Typically, the convection coefficient are proportional to $\left(\Delta T \right)^{\frac{1}{2}}$. This means that $h_{1}$ and $h_{2}$ are proportional to $\left(\Delta T_{1} \right)^{\frac{1}{2}}$ and $\left(\Delta T_{2} \right)^{\frac{1}{2}}$ respectively. Therefore, the solutions can only be determined numerically.

As a first approximation in the solution of the problem, we can assume that the $\Delta T_{1} = \Delta T_{2} = 20^{\circ}C$ (In other words, $T_{2} = T_{1} = 5^{\circ}C$). This means that conduction is much more efficient than convection for transferring heat. (Which seems like a reasonable approximation) The convection coefficient on the inside and outside of the window pane are then given by: (Using $h = 0.0424 \times 10^{-4} \left(\Delta T \right)^{\frac{1}{4}} \, \text{cal}. \text{s}^{-1} .\text{cm}^{-1} .^{\circ}C^{-1}$)

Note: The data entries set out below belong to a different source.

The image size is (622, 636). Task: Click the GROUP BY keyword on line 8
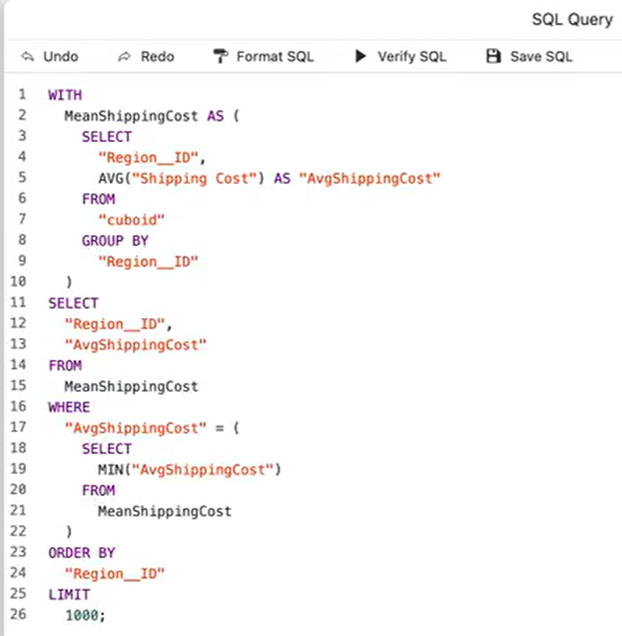pos(115,241)
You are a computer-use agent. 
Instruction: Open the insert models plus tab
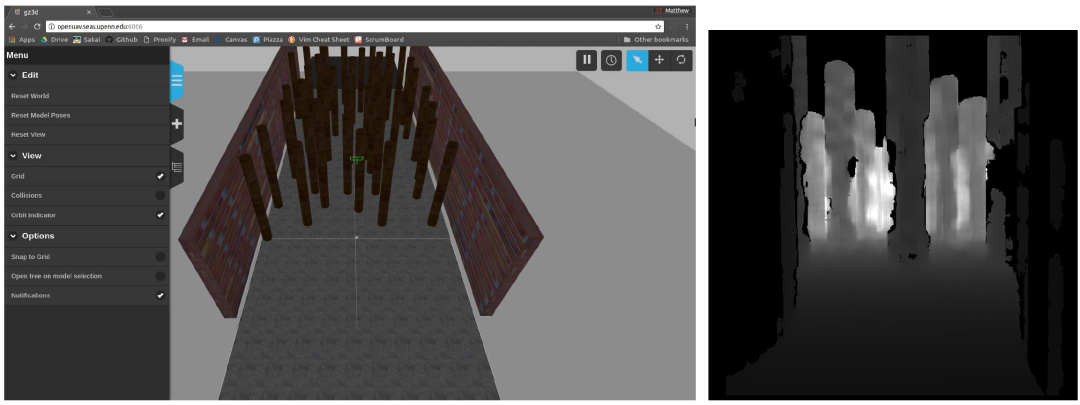point(177,124)
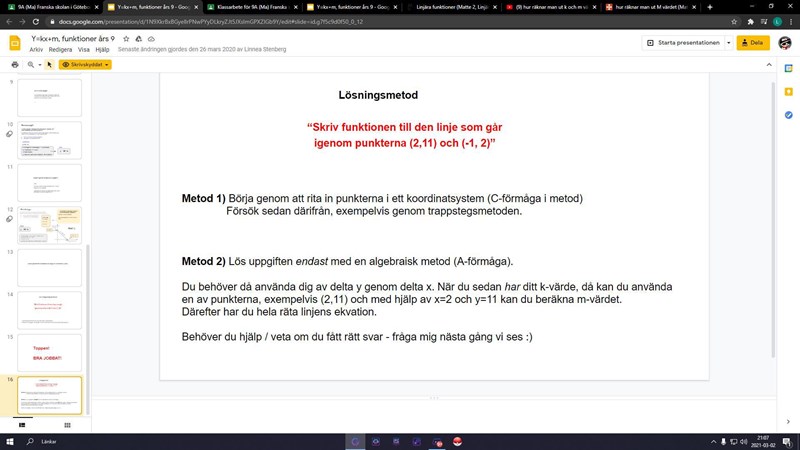Open the zoom level dropdown arrow
The height and width of the screenshot is (450, 800).
pos(39,64)
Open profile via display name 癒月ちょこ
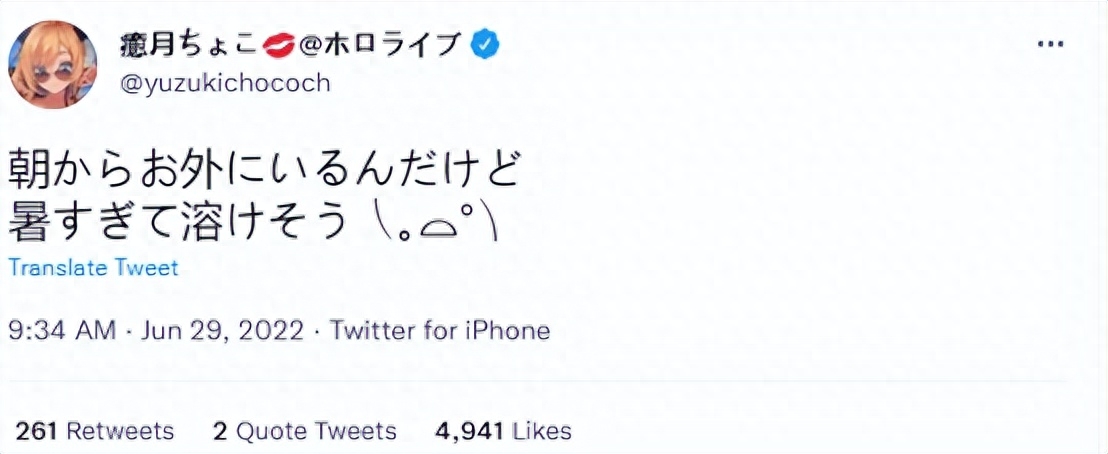Viewport: 1108px width, 454px height. click(190, 44)
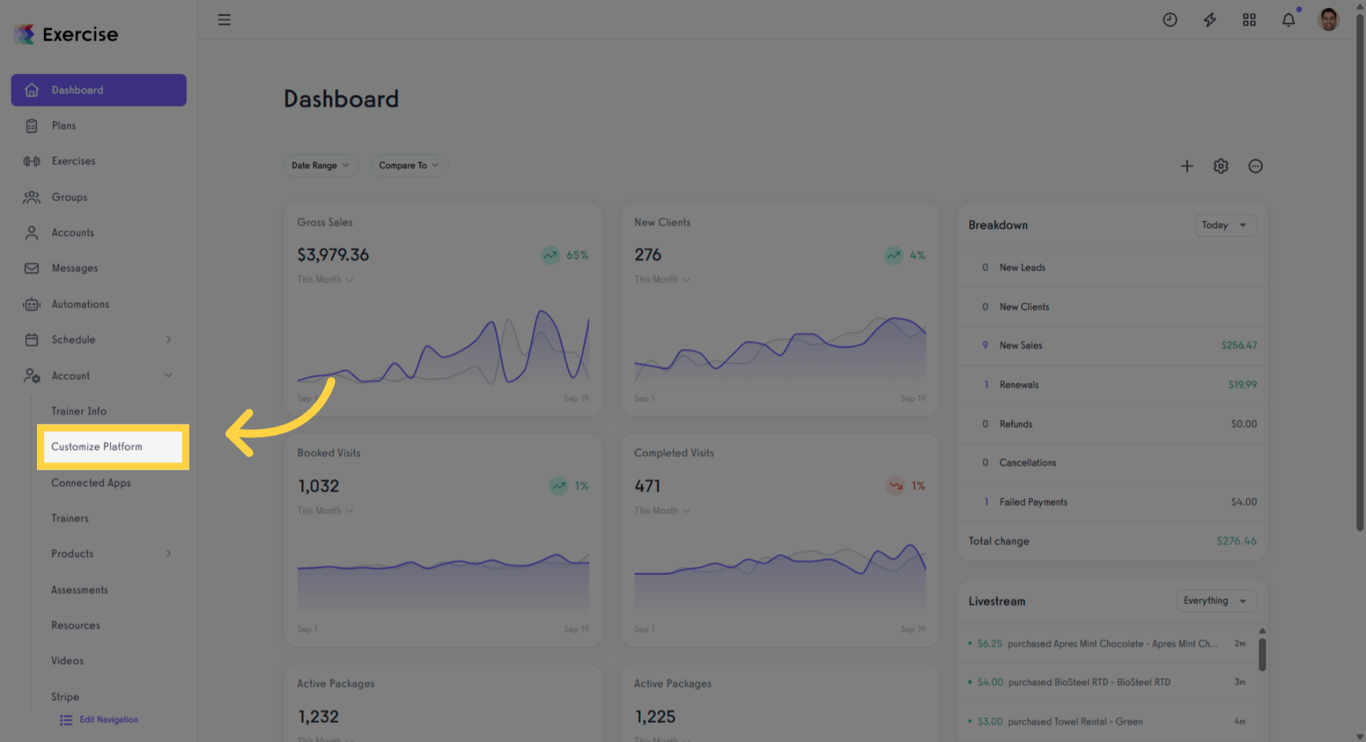
Task: Check new alerts via the notification bell
Action: click(1288, 19)
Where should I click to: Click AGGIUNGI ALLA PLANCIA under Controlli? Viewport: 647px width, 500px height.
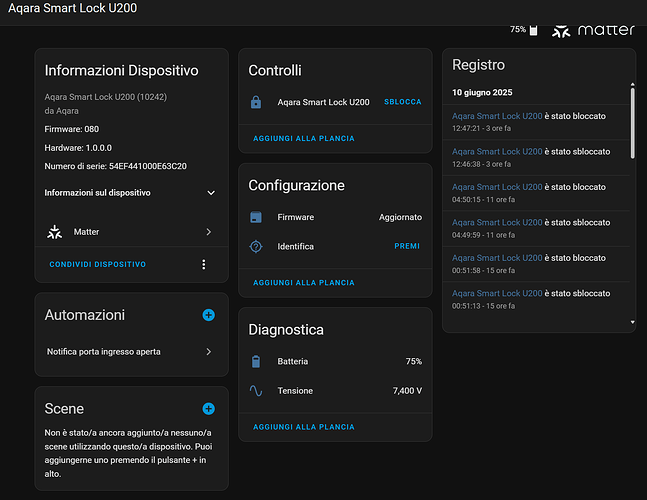[304, 139]
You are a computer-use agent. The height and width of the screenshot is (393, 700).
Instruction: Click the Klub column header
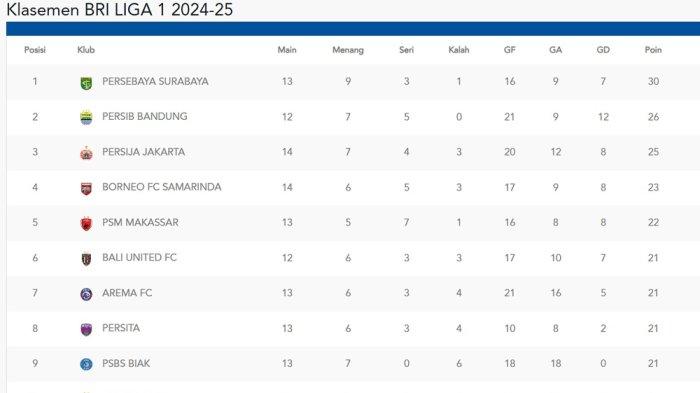coord(86,50)
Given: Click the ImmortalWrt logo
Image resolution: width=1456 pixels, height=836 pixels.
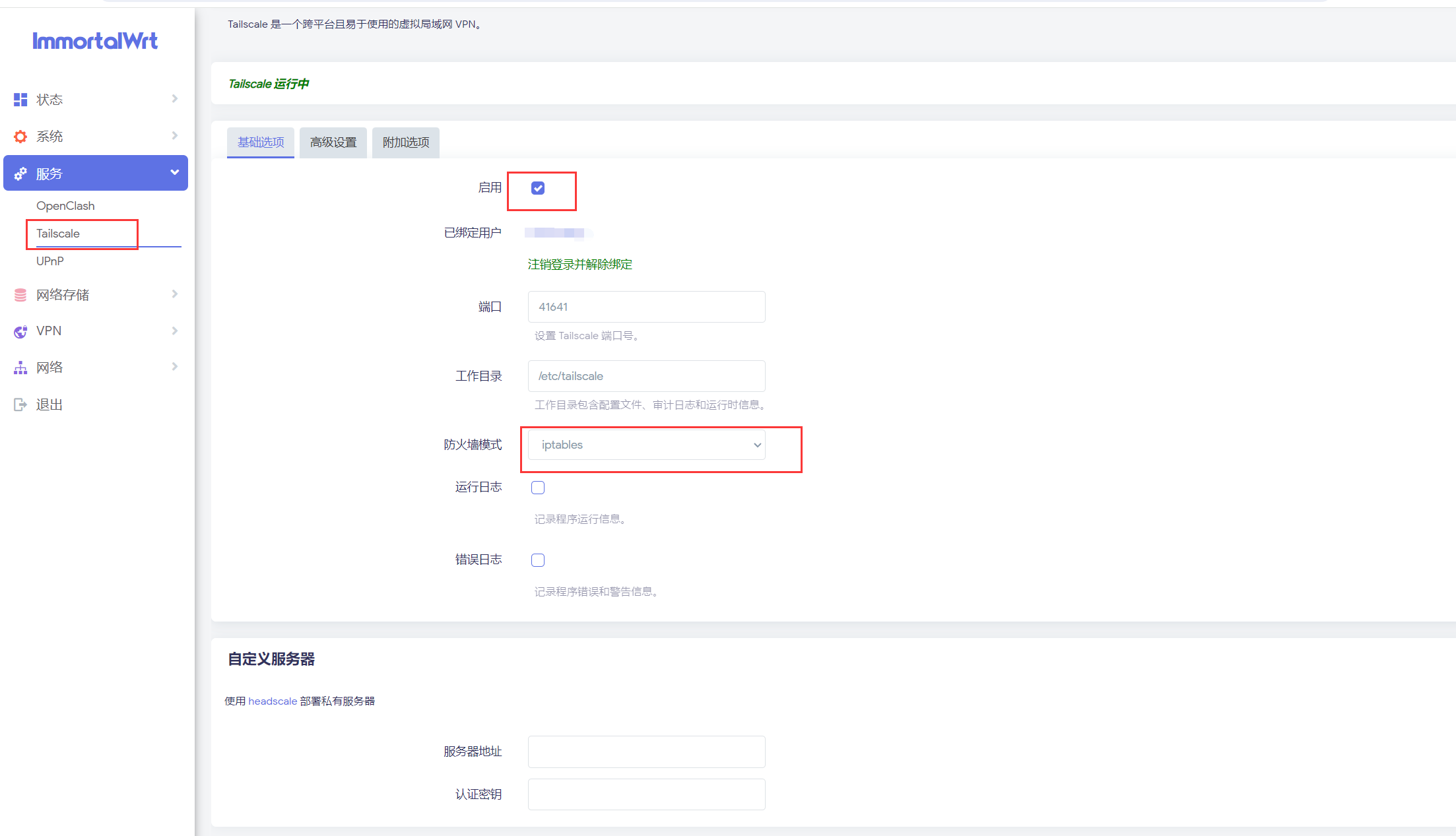Looking at the screenshot, I should 95,41.
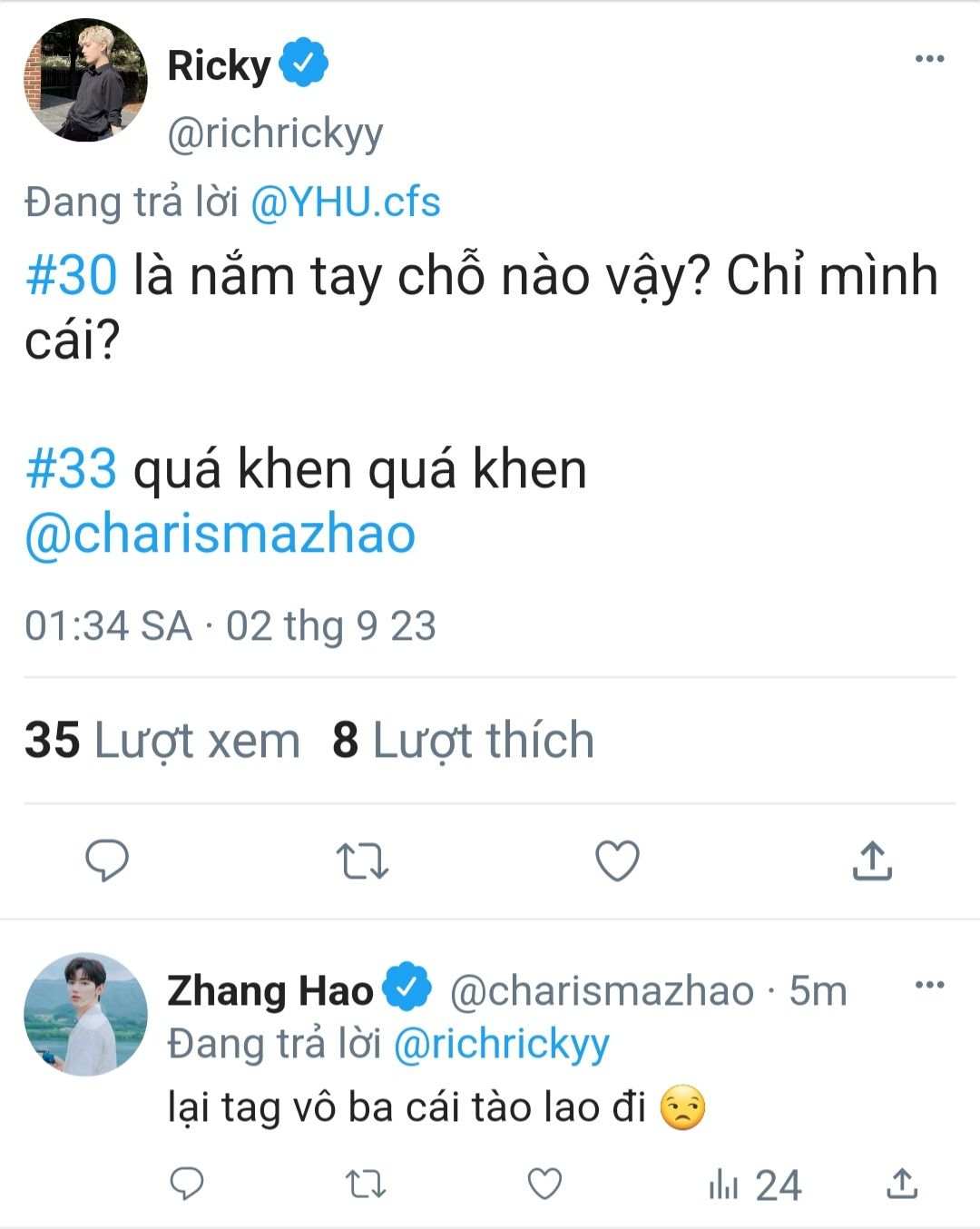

\begin{aligned} h &= 0.0424 \times 10^{-4} \left( 20 \right)^{\frac{1}{4}} \\ &= 0.897 \times 10^{-5} \, \text{cal} .\text{s}^{-1} .\text{cm}^{-2} .^{\circ}C^{-1} \end{aligned}

The rate of heat transfer per unit area is thus:

\begin{aligned} h \Delta T_{1} &= 0.897 \times 10^{-5} \times 20 \\ &= 17.9 \times 10^{-5} \, \text{cal} .\text{s}^{-1} .\text{cm}^{-2} \end{aligned}

Heat transfer is typically limited by convection which is far less efficient than conduction.

Previous: Convection

Back To Thermodynamics (UY1)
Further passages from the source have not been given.